* **Records for the exercise**
=== Begin Enclosure ===

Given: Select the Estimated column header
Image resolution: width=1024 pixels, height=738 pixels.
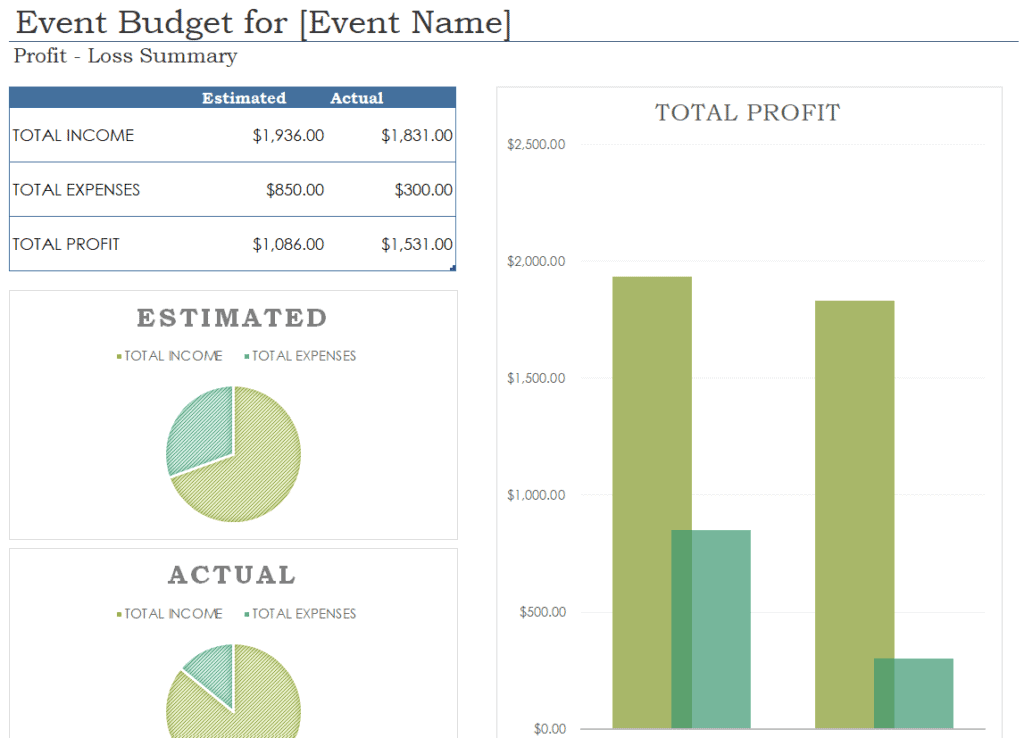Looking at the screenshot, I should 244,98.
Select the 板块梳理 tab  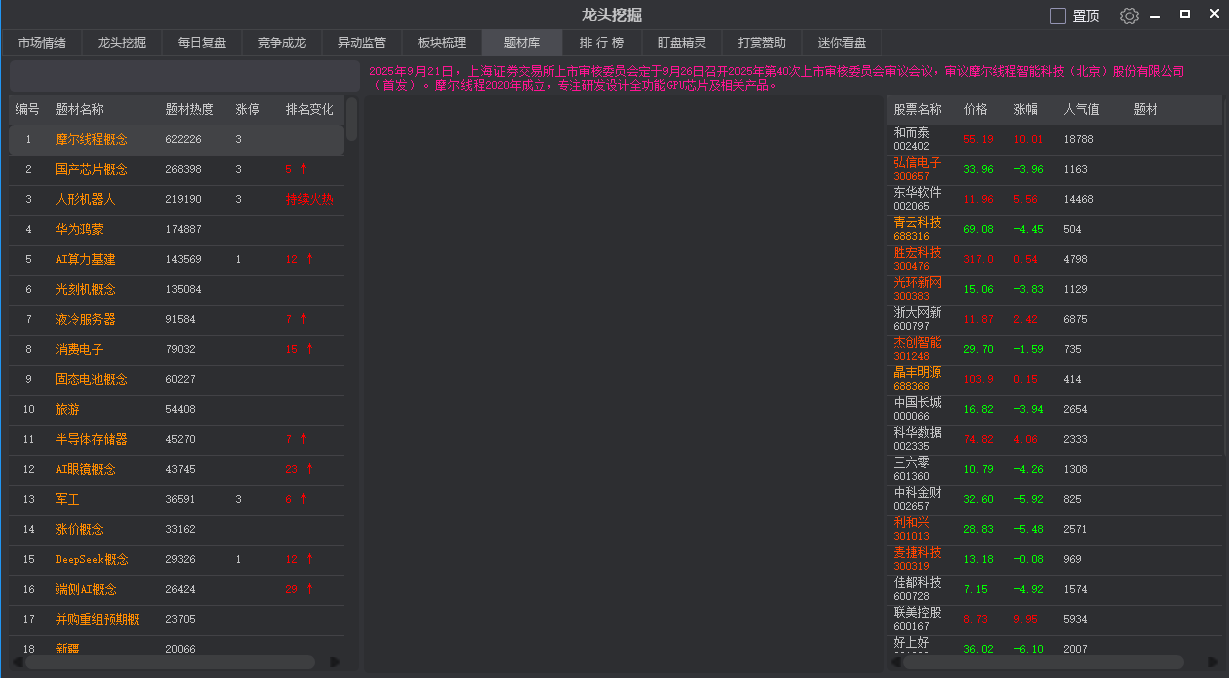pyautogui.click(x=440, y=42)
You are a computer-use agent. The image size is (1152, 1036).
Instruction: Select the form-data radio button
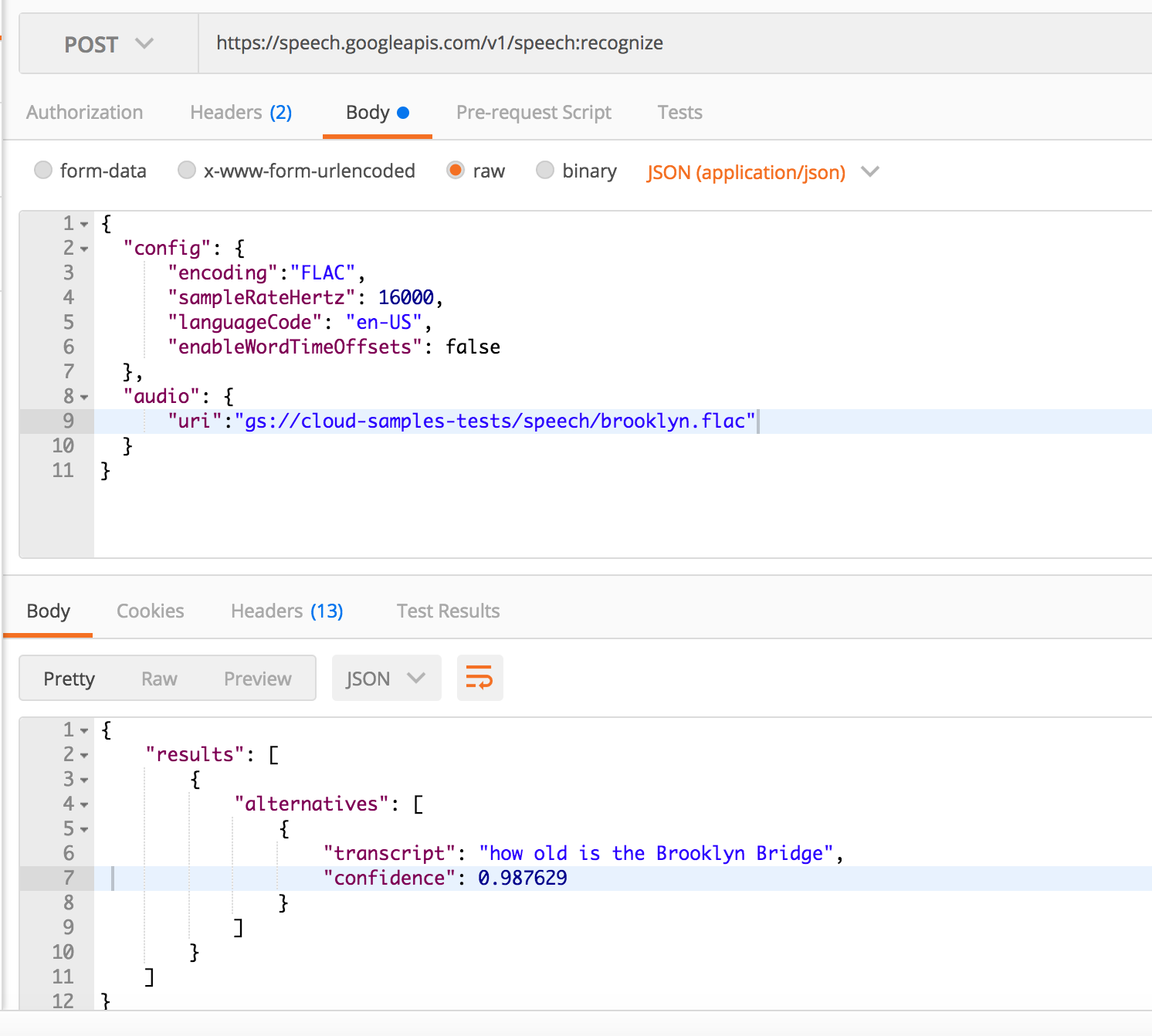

=== End Enclosure ===

* **The task**
Every picture stays out; reproduce exactly the lines from the one with "You are a computer-use" through the last line of the data above.

* **Exercise result**
You are a computer-use agent. The image size is (1152, 1036).
Instruction: Select the form-data radio button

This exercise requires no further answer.